I wrote a query that finds the median of values for each month. Doing this was difficult enough because MySQL doesn't have a built in median function so I really had to think outside the box with my intermediate SQL skills. But now the problem is that it takes really long (1 or 2 mins sometimes) to run the query. Is there a way to optimize this query? Or perhaps I should write a python script that finds the median and pushes it to the database using a connector?
Here is the query:
SET @row_num_pos := 0;
SET @median_group_pos := '';
SET @row_num_neg := 0;
SET @median_group_neg := '';
SELECT
p.month_num AS 'month_num',
CASE
WHEN p.month_num = 1 THEN 'Jan'
WHEN p.month_num = 2 THEN 'Feb'
WHEN p.month_num = 3 THEN 'Mar'
WHEN p.month_num = 4 THEN 'Apr'
WHEN p.month_num = 5 THEN 'May'
WHEN p.month_num = 6 THEN 'Jun'
WHEN p.month_num = 7 THEN 'Jul'
WHEN p.month_num = 8 THEN 'Aug'
WHEN p.month_num = 9 THEN 'Sep'
WHEN p.month_num = 10 THEN 'Oct'
WHEN p.month_num = 11 THEN 'Nov'
WHEN p.month_num = 12 THEN 'Dec'
END AS 'Timeline',
p.ck_pos_median AS 'CK+ Median',
n.ck_neg_median AS 'CK- Median'
FROM
(SELECT
s.median_month_pos AS 'month_num',
ROUND(AVG(ck_pos), 1) AS 'ck_pos_median'
FROM
(SELECT
@row_num_pos:=CASE
WHEN @median_group_pos = q.month_num THEN @row_num_pos + 1
ELSE 1
END AS 'count_of_group',
@median_group_pos:=q.month_num AS 'median_month_pos',
q.month_num,
q.ck_pos,
(SELECT
COUNT(*)
FROM
Biocept_DB.result_management_report
WHERE
ck_pos IS NOT NULL
AND MONTH(order_date) = q.month_num) AS total_month
FROM
(SELECT
MONTH(order_date) AS 'month_num', ck_pos
FROM
Biocept_DB.result_management_report
WHERE
ck_pos IS NOT NULL
ORDER BY MONTH(order_date) , ck_pos ASC) AS q) AS s
WHERE
s.count_of_group BETWEEN (s.total_month / 2.0) AND (s.total_month / 2.0 + 1)
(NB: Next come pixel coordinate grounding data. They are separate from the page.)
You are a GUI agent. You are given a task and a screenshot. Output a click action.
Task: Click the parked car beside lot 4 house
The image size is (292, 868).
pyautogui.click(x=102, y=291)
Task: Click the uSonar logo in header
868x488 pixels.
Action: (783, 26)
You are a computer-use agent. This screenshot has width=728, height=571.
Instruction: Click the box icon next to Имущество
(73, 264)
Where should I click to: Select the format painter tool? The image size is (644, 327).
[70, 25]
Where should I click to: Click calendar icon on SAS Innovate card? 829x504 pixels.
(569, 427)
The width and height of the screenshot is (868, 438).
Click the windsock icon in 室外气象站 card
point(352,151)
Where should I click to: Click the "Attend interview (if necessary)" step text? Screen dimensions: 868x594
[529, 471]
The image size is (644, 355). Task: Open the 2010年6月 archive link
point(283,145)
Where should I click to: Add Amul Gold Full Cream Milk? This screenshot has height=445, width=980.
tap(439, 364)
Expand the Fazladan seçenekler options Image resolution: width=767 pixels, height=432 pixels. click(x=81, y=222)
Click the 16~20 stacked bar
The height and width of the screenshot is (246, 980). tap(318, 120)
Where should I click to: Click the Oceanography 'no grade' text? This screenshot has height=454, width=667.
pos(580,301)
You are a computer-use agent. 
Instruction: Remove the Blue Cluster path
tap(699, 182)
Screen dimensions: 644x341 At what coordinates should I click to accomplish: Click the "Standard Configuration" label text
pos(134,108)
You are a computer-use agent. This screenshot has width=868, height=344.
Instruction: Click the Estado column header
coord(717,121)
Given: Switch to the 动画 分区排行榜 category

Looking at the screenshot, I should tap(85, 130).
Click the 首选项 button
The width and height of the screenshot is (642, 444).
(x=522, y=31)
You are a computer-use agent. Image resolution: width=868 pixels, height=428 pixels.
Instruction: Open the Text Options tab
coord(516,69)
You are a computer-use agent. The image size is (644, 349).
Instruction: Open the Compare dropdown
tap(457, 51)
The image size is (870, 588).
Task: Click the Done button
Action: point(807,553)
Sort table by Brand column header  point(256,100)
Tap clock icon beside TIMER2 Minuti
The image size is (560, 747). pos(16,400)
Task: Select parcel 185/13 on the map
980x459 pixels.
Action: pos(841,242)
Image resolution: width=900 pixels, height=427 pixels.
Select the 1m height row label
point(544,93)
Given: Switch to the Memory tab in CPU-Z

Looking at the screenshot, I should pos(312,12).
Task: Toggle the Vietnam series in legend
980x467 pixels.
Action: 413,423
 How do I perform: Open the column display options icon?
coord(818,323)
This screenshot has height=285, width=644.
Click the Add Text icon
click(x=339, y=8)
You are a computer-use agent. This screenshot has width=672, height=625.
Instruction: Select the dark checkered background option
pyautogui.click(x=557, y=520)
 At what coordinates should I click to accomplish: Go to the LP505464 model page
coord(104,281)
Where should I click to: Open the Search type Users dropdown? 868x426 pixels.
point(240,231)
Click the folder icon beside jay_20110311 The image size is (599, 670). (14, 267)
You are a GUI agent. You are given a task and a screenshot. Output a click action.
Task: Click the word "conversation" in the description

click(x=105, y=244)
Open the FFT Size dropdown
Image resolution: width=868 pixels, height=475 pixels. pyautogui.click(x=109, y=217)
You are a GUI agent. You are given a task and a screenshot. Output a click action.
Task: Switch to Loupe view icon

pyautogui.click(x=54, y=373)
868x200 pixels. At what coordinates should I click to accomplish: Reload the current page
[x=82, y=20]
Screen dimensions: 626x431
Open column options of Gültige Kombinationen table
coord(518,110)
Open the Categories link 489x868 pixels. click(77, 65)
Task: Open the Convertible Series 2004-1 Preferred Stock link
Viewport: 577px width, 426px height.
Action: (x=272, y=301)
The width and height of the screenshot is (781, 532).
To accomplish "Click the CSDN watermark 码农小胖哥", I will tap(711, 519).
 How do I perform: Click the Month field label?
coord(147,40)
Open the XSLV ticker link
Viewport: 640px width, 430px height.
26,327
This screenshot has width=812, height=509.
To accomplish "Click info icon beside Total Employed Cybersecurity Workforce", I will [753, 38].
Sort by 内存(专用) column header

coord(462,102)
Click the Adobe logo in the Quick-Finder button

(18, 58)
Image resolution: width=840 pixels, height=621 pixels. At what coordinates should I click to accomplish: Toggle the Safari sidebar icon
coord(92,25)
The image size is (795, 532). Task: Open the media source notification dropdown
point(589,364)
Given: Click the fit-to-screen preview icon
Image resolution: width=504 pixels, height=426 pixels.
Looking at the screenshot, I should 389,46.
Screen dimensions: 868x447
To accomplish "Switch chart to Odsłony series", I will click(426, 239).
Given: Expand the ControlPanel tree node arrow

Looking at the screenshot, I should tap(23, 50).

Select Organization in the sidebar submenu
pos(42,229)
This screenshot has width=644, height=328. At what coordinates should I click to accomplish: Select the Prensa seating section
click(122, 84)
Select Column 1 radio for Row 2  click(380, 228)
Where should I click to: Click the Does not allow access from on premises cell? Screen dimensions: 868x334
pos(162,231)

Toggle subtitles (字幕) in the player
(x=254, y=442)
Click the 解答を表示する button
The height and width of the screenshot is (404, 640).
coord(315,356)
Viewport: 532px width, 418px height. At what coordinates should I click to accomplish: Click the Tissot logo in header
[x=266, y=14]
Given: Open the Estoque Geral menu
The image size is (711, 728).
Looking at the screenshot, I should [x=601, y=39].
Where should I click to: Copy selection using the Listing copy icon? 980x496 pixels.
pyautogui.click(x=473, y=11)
GROUP BY s.median_month_pos) AS p
JOIN
(SELECT
s.median_month_neg AS 'month_num',
ROUND(AVG(ck_neg), 1) AS 'ck_neg_median'
FROM
(SELECT
@row_num_neg:=CASE
WHEN @median_group_neg = q.month_num THEN @row_num_neg + 1
ELSE 1
END AS 'count_of_group',
@median_group_neg:=q.month_num AS 'median_month_neg',
q.month_num,
q.ck_neg,
(SELECT
COUNT(*)
FROM
Biocept_DB.result_management_report
WHERE
ck_neg IS NOT NULL
AND MONTH(order_date) = q.month_num) AS total_month
FROM
(SELECT
MONTH(order_date) AS 'month_num', ck_neg
FROM
Biocept_DB.result_management_report
WHERE
ck_neg IS NOT NULL
ORDER BY MONTH(order_date) , ck_neg ASC) AS q) AS s
WHERE
s.count_of_group BETWEEN (s.total_month / 2.0) AND (s.total_month / 2.0 + 1)
GROUP BY s.median_month_neg) AS n ON p.month_num = n.month_num
ORDER BY p.month_num;
SET @row_num_pos := NULL;
SET @median_group_pos := NULL;
SET @row_num_neg := NULL;
SET @median_group_neg := NULL;
I have modified your query a little bit. I hope that the calculation is correct. With you sample date the results are the same.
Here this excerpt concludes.